**任务要求 1**
请一字不差地输出 Go map 扩容原文中的一段内容,从“扩容会建立一个新的bucke”开始,到“bucket_count * 负载因子(6.5)”结束。
**任务要求 2**
在 Go map 扩容原文中,oldbucket 要到什么时候才会被释放?
**任务要求 3**
Go map 扩容原文停在了 hashGrow 函数的中间,请接着往下写。

**原文**
扩容会建立一个新的buckets,将旧的bucket数据搬迁到新的buckets。在搬迁的过程中,并不会将旧的bucket从oldbucket中删除,而是加上一个已删除的标记。
只有当所有的bucket都从旧buckets移到新buckets之后,才会将oldbucket释放掉。 如果扩容过程中,阈值又超了呢?如果正在扩容,那么不会再进行扩容。
数据搬迁不是一次性完成,而是数据更新中逐步的完成,这样就避免了因为一次数据更新因此触发扩容而导致长时间消耗
扩容条件
- 没有正在扩容中
- 下面的二者满足之一
- 元素个数大于 > bucket_count * 负载因子(6.5)
- overflow 太多
if noverflow >= uint16(1)<<(B&15), 进行扩容 # 其中B的值大于15,取15, # 也就是 noverflow=32768(1<<15)一定会发生扩容
源码
源码位置: $GOROOT/src/runtime/map_faststr.go
以插入元素为例进行说明
在加入新元素的时候,判断是否需要扩容,如果需要进行扩容。扩容不是一次完成,而是随着元素的更新来逐渐完成的
func mapassign_faststr(t *maptype, h *hmap, s string) unsafe.Pointer {
// 省略部分源码
again:
bucket := hash & bucketMask(h.B)
if h.growing() {
// 当判断需要扩容后,在后面会分配内存,在这里进行数据搬迁
growWork_faststr(t, h, bucket)
}
// 省略部分源码
// 判断要不要进行扩容
// 不是正在扩容 &&
// count数多了 or overflow 多了
if !h.growing() && (overLoadFactor(h.count+1, h.B) || tooManyOverflowBuckets(h.noverflow, h.B)) {
hashGrow(t, h) // 进行扩容
goto again // Growing the table invalidates everything, so try again
}
// 省略部分源码
}
分配内存
func hashGrow(t *maptype, h *hmap) {
// If we've hit the load factor, get bigger.
// Otherwise, there are too many overflow buckets,
// so keep the same number of buckets and "grow" laterally.
bigger := uint8(1)
// h.count为当前map中元素的个数
// 判断count个数是否大于 bucket个数*负载因子
// 如果大于,那么bigger=1,意味着扩容为原来bucket个数的2倍,否则申请的空间与原来一致
// bucket的个数为 1 << (h.B+bigger), 因此如果 bigger=1,
// 那么, 1 << (h.B+bigger) / 1 << (h.B) = 2, 会申请两倍的内存空间
if !overLoadFactor(h.count+1, h.B) {
bigger = 0
h.flags |= sameSizeGrow
}
oldbuckets := h.buckets
newbuckets, nextOverflow := makeBucketArray(t, h.B+bigger, nil)

**已知信息**
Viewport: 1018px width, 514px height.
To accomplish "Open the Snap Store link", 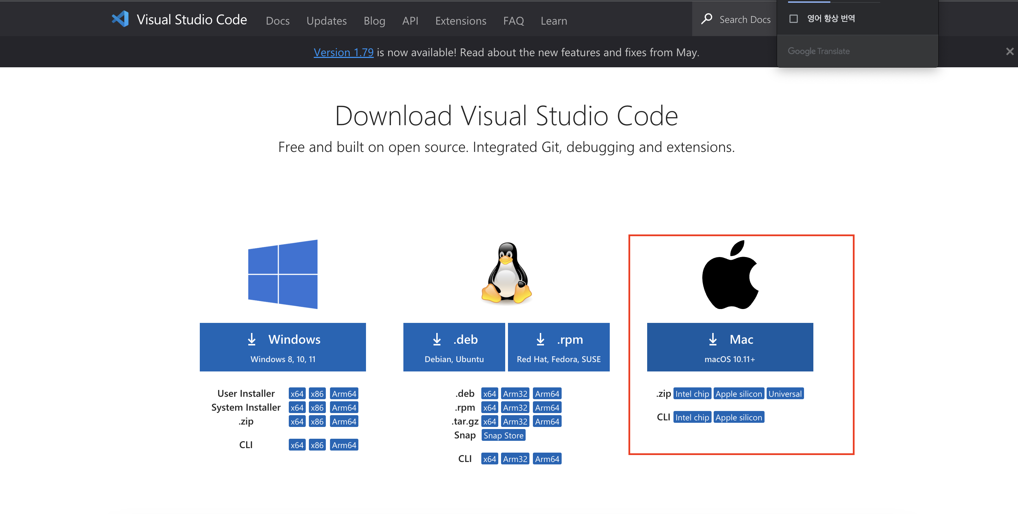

**预期输出 1**
扩容会建立一个新的buckets,将旧的bucket数据搬迁到新的buckets。在搬迁的过程中,并不会将旧的bucket从oldbucket中删除,而是加上一个已删除的标记。
只有当所有的bucket都从旧buckets移到新buckets之后,才会将oldbucket释放掉。 如果扩容过程中,阈值又超了呢?如果正在扩容,那么不会再进行扩容。
数据搬迁不是一次性完成,而是数据更新中逐步的完成,这样就避免了因为一次数据更新因此触发扩容而导致长时间消耗
扩容条件
- 没有正在扩容中
- 下面的二者满足之一
- 元素个数大于 > bucket_count * 负载因子(6.5)

**预期输出 2**
只有当所有的bucket都从旧buckets移到新buckets之后,才会将oldbucket释放掉。

**预期输出 3**
flags := h.flags &^ (iterator | oldIterator)
if h.flags&iterator != 0 {
flags |= oldIterator
}
// commit the grow (atomic wrt gc)
// 设置各个参数
h.B += bigger
h.flags = flags
h.oldbuckets = oldbuckets
h.buckets = newbuckets
h.nevacuate = 0
h.noverflow = 0
if h.extra != nil && h.extra.overflow != nil {
// Promote current overflow buckets to the old generation.
if h.extra.oldoverflow != nil {
throw("oldoverflow is not nil")
}
h.extra.oldoverflow = h.extra.overflow
h.extra.overflow = nil
}
if nextOverflow != nil {
if h.extra == nil {
h.extra = new(mapextra)
}
h.extra.nextOverflow = nextOverflow
}
// the actual copying of the hash table data is done incrementally
// by growWork() and evacuate().
// 实际的数据搬迁是在growWork中,如果进入growWork中,见mapassign_faststr函数的分析
}
数据搬迁
func growWork_faststr(t *maptype, h *hmap, bucket uintptr) {
// make sure we evacuate the oldbucket corresponding
// to the bucket we're about to use
evacuate_faststr(t, h, bucket&h.oldbucketmask())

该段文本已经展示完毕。